We all can't resit the smell of bacon, even some vegetarians say they still love and miss the smell of the stuff. Well now you can enjoy that great bacon taste every day, all day, without the risk of suffering a serious heart attack thanks to this bacon flavoured lip balm.
Disclaimer: No responsibility is taken for any injury caused from biting of lips.
If you ever wanted to destroy a small child's dreams of cute rainbow pooping unicorns, this is the way. Radiant farms in Ireland have done.
In racking our brain to describe this product, we couldn't do any better than what we found on the website uselessthingstobuy.com, enjoy.
Amazing! unicorn meat is real! Excellent source of sparkles! Unicorns, as we all know, frolic all over the world, pooping rainbows and marshmallows wherever they go. What you don't know is that when unicorns reach the end of their lifespan, they are drawn to County Meath, Ireland.
Then, the Sisters at Radiant Farms have dedicated their lives to nursing these elegant creatures through their final days. Taking a cue from the Kobe beef industry, they massage each unicorn's coat with Guinness daily.

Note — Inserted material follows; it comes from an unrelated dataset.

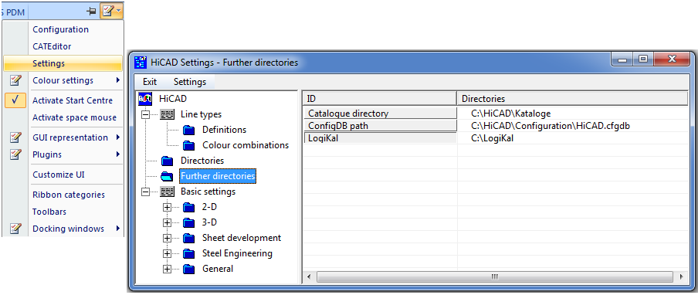Select the LogiKal directory row
698x295 pixels.
(496, 138)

Also, they fatten them on a diet comprised entirely of candy corn. As the unicorn ages, its meat becomes fatty and marbled and the living bone in the horn loses density in a process much like osteoporosis.
The horn's outer layer of keratin begins to develop a flavour very similar to candied almonds. Blending the crushed unicorn horn into the meat adds delightful, crispy flavour notes in each bite. We are confident you will find a world of bewilderment in every mouthful of scrumptious unicorn meat.

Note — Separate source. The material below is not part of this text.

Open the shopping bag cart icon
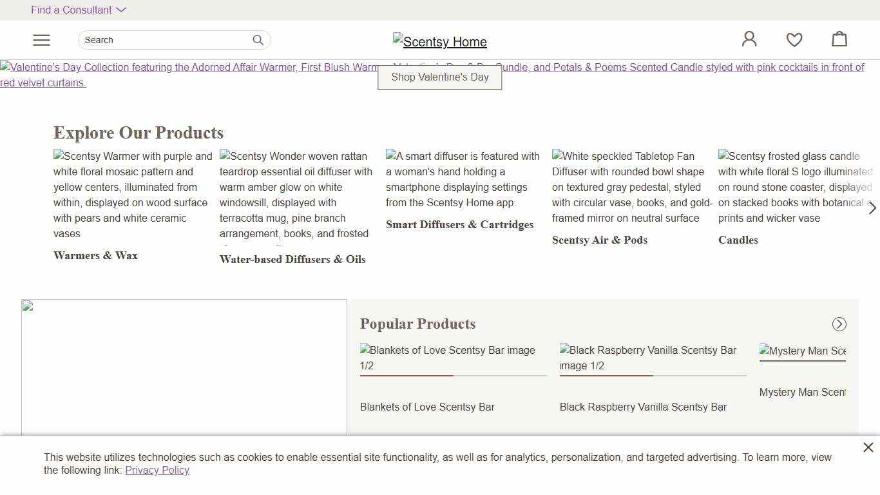The width and height of the screenshot is (880, 495). point(839,39)
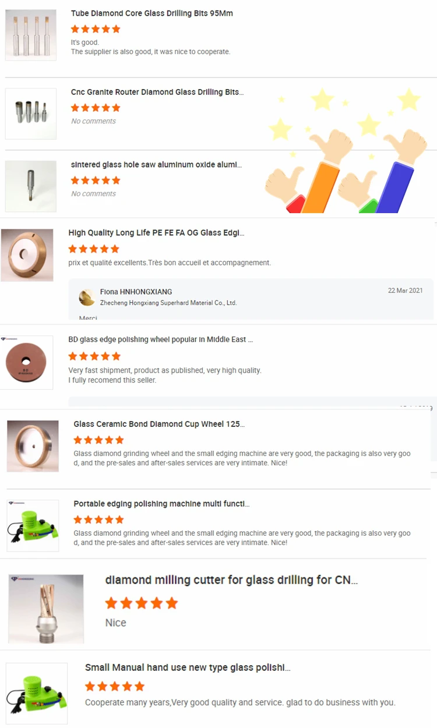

Unfortunately, due to restrictions on the importation of mythical processed meatstuff, we are unable to bring you Canned Unicorn Meat in the way the Sisters of Radiant Farms intended. When you open your can, you will find one tiny unicorn which has been appropriately sliced into its main cuts of meat. Simply use your Growth Ray to re-embiggen the unicorn before skinning it and processing its flesh. Or if you're lazy, just bring it to your local Mad Scientist-Butcher. He'll know what to do.
If product descriptions were like Carlsberg, this would probably be the best product description in the world.
Morgan freeman says it all with this one.
We hope if you ever have an idea as stupid as any of these, you think of Morgan Freeman first.
Happy Friday, enjoy your weekend!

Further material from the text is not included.